Okula vardığımızda Yalın beni beklemeden arabadan inmiş ve okula doğru yürümeye başlamıştı.
Kemerimi çözdüm ve kapımı açtım. Onur abiye gülümsemeye çalıştım ve ona iyi işler diledikten sonra arabadan indim.
Camı indirdi ve göz kırptı. "Düzelecektir."
Ona son kez hafiften gülümsedikten sonra arkamı döndüm ve bahçeden geçip okula girdim. Dersin başlamasına on dakika kaldığı için sınıfa çıktım ve sırama oturdum. Yalın neyseki yanımdaki yerini korumaya devam etmişti. İkimiz de yan yana ön sırada oturuyorduk.

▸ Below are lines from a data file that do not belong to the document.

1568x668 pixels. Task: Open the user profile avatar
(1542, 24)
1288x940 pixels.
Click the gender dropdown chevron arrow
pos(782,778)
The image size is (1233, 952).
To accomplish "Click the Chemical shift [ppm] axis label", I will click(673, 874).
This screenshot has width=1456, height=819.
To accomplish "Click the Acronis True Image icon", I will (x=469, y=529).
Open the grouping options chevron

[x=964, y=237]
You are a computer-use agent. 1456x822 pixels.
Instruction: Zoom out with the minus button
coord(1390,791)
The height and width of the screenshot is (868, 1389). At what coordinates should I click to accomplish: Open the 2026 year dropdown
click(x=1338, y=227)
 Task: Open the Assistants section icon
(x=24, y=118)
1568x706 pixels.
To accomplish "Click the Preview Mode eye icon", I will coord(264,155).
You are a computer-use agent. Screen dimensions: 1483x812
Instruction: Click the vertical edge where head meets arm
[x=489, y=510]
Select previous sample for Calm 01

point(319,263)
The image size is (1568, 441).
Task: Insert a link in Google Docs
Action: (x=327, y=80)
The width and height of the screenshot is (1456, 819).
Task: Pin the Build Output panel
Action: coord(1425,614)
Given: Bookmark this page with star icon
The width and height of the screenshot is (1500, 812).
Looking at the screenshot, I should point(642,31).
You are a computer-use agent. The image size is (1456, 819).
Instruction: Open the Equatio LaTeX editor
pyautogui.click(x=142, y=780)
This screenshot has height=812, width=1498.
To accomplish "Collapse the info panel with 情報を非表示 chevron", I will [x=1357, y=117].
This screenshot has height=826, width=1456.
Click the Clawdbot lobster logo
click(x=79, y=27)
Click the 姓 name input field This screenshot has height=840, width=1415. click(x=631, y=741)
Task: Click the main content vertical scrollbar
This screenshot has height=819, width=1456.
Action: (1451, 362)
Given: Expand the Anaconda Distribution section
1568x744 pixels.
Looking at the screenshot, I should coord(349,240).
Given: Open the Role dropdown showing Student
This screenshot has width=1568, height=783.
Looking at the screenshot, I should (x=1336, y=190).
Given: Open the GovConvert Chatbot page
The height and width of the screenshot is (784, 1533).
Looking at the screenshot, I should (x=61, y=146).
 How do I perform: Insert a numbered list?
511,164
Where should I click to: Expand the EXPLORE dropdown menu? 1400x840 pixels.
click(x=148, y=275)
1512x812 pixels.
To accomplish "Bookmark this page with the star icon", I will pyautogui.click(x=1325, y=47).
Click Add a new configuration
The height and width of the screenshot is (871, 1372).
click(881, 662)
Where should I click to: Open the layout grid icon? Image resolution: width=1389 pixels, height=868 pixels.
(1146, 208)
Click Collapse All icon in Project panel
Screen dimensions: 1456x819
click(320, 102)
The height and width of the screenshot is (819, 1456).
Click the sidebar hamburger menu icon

Pelin sıramızın önünde durarak ellerini sıranın üzerine koydu. "Neden suratınız asık."
Sınıfın diğer köşesinden bir gülme sesi geldiğinde bakışlarımız Sercan'ı buldu. "Cici kardeşler kavga mı etti yoksa?"
Yalın sinir bozukluğuyla gözlerini ondan çekti ve dümdüz duvara sabitledi. "Kes."
Sercan yamuk gülümsemesini eksik etmedi ve tekrar bir yorumda bulundu. "Çok agresifsin."
Yalın'ın bir şey dememek için kendini zor tuttuğu belliydi. Elini yumruk yapmıştı ve dişlerini sıkmıştı.
"Ağzına çakmamı istemiyorsan sus." Dedi Serkay da araya dahil olarak.
Sercan'ın da tahammülü kalmamış olacak ki gözlerini devirdi ve rahatça arkasına yaslandı. "Ailecek manyaksınız. Demedik bir şey."
"Diyemezsin zaten." Dedi Pelin tavrına karşın gözlerini kısarak.
Poyraz ikizinin yanına adımladı ve kolundan tutarak yerine oturttu. "Sende uğraşma."
Gözlerimi kuzenlerimden alıp Yalın'a çevirdiğimde hala dümdüz duvara baktığını fark ettim. Onu izlediğimi görmüş ama bir tepki vermemişti.
Derin bir nefes verdim ve çantamdan kitaplarımı çıkardım. Hoca gelene kadar soru çözmek iyi bir seçim olabilirdi.
⚡️
Boklu Kerim'i de görmüş olduk. O küçük odada çürür umarım.